## More useless statistics

Over at the ExploringDataBlog, Ron Pearson just wrote a post about the cases when means are useless. In fact, it’s possible to calculate a whole load of stats on your data and still not really understand it. The canonical dataset for demonstrating this (spoiler alert: if you are doing an intro to stats course, you will see this example soon) is the Anscombe quartet.

The data set is available in R as `anscombe`

, but it requires a little reshaping to be useful.

anscombe2 <- with(anscombe, data.frame( x = c(x1, x2, x3, x4), y = c(y1, y2, y3, y4), group = gl(4, nrow(anscombe)) ))

Note the use of `gl`

to autogenerate factor levels.

So we have four sets of x-y data, which we can easily calculate summary statistics from using `ddply`

from the `plyr`

package. In this case we calculate the mean and standard deviation of y, the correlation between x and y, and run a linear regression.

library(plyr) (stats <- ddply(anscombe2, .(group), summarize, mean = mean(y), std_dev = sd(y), correlation = cor(x, y), lm_intercept = lm(y ~ x)$coefficients[1], lm_x_effect = lm(y ~ x)$coefficients[2] )) group mean std_dev correlation lm_intercept lm_x_effect 1 1 7.500909 2.031568 0.8164205 3.000091 0.5000909 2 2 7.500909 2.031657 0.8162365 3.000909 0.5000000 3 3 7.500000 2.030424 0.8162867 3.002455 0.4997273 4 4 7.500909 2.030579 0.8165214 3.001727 0.4999091

Each of the statistics is almost identical between the groups, so the data must be almost identical in each case, right? Wrong. Take a look at the visualisation. (I won’t reproduce the plot here and spoil the surprise; but please run the code yourself.)

library(ggplot2) (p <- ggplot(anscombe2, aes(x, y)) + geom_point() + facet_wrap(~ group) )

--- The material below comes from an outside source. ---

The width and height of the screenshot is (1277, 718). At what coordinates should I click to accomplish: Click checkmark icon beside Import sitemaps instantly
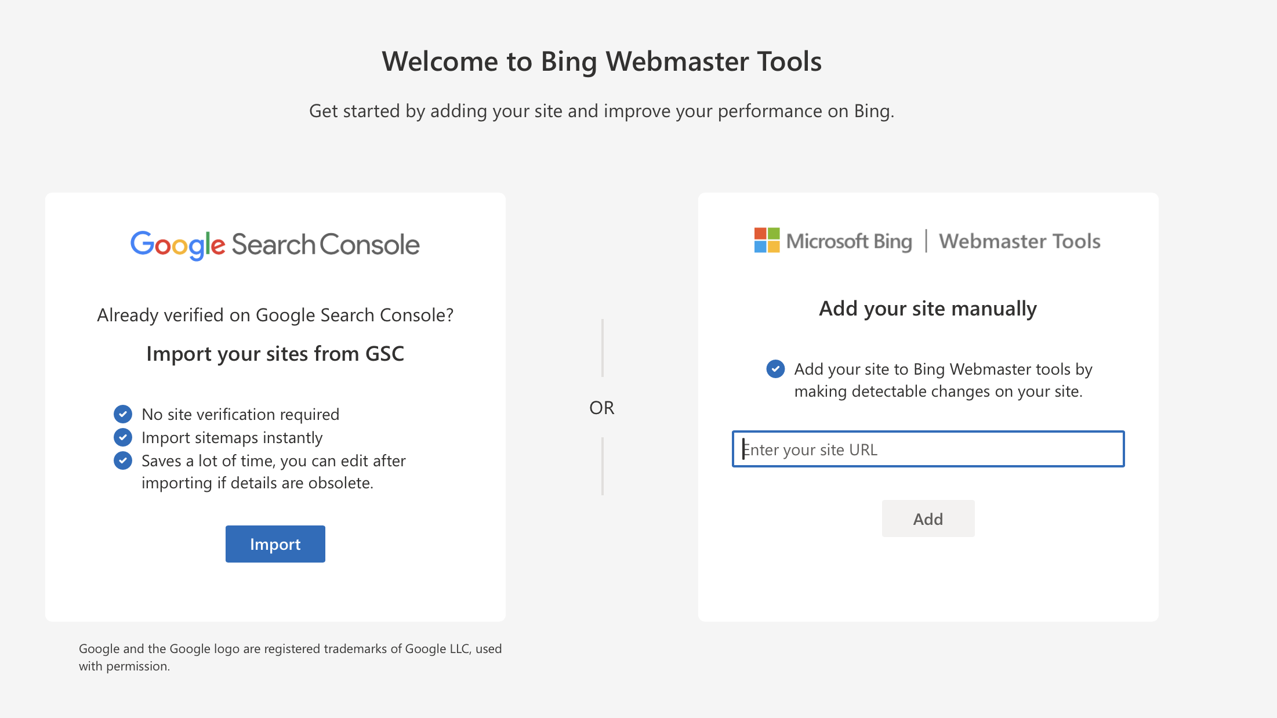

Each dataset is *really* different – the statistics we routinely calculate don’t fully describe the data. Which brings me to the second statistics joke.

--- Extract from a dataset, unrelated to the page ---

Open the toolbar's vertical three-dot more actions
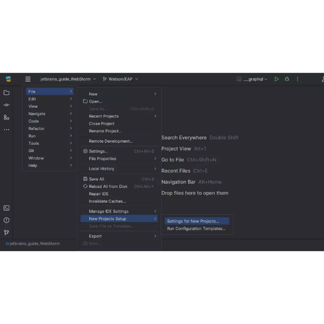Viewport: 324px width, 324px height. pos(297,79)

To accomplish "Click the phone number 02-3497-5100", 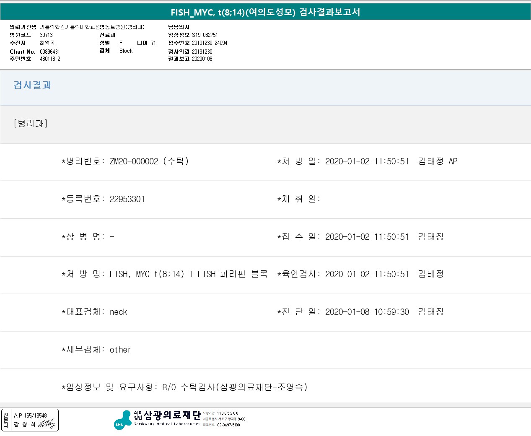I will click(x=228, y=425).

A physicist, an engineer and a statistician go hunting. 50m away from them they spot a deer. The physicist calculates the trajectory of the bullet in a vacuum, raises his rifle and shoots. The bullet lands 5m short. The engineer adds a term to account for air resistance, lifts his rifle a little higher and shoots. The bullet lands 5m long. The statistician yells “we got him!”.

the mean and the std are on the y-value only. the slope and the intercept estimates are based on a different model. lets repeat the visualization:

p <- ggplot(anscombe2, aes(x, y)) +

geom_point() +

facet_wrap(~ group)

p

now do:

p + stat_abline()

but now do:

p + stat_smooth(method = "lm")

not the same stuff if you ask me.

einar

einar,

Thanks for the comment. I think you meant

p + stat_abline(intercept = 3, slope = 0.5)

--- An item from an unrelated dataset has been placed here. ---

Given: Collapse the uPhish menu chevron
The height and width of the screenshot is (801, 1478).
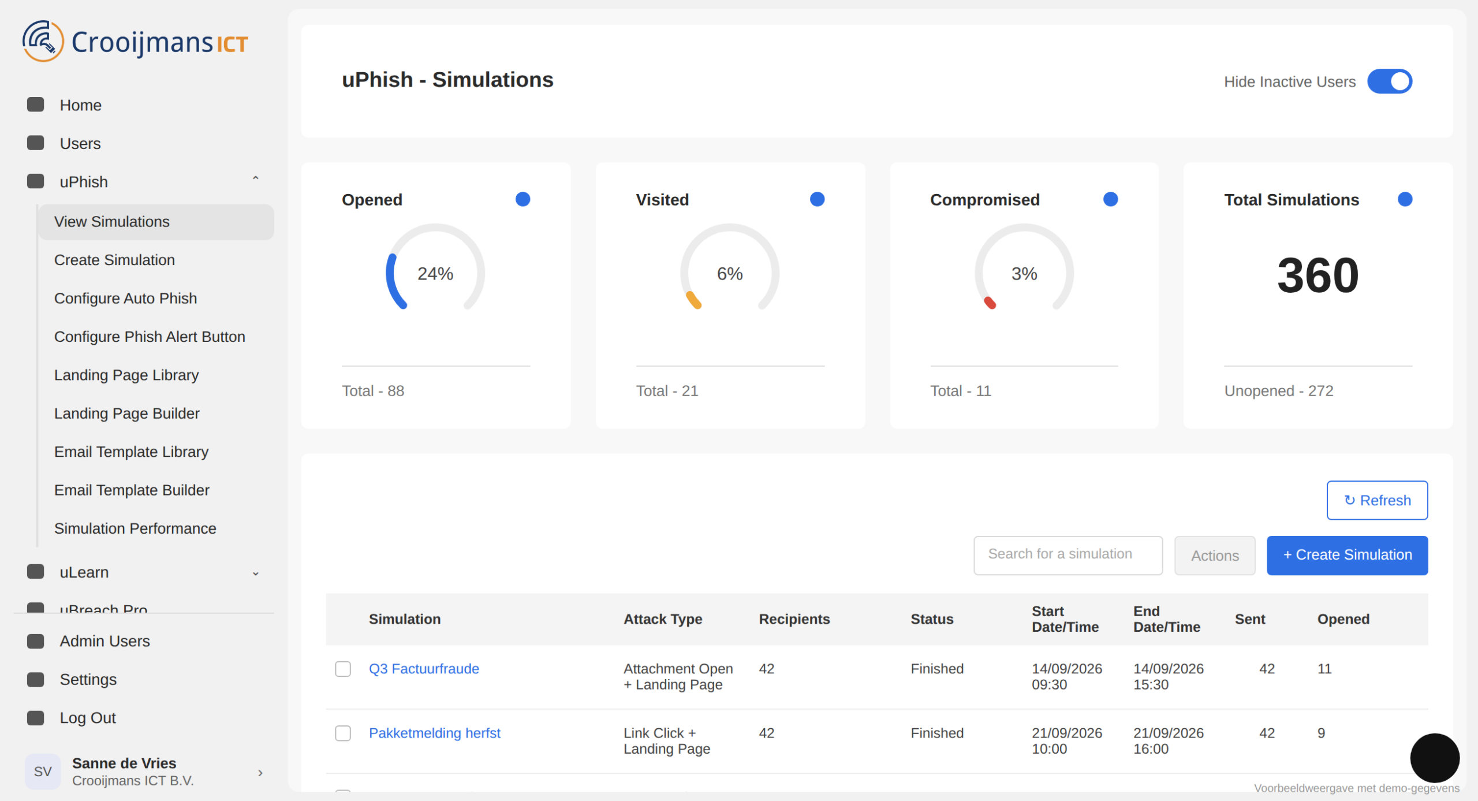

which gives the same line as when you call stat_smooth.

My point was that we routinely calculate a bunch of summary statistics to describe data, but there are many different datasets that conform to those statistics. To truly understand your data, it is often better to visualise it.

I do like this post. I particularly like the way that you make us work for the answer by running the code. This is definitely going in my “you should all use R and plot things” talk.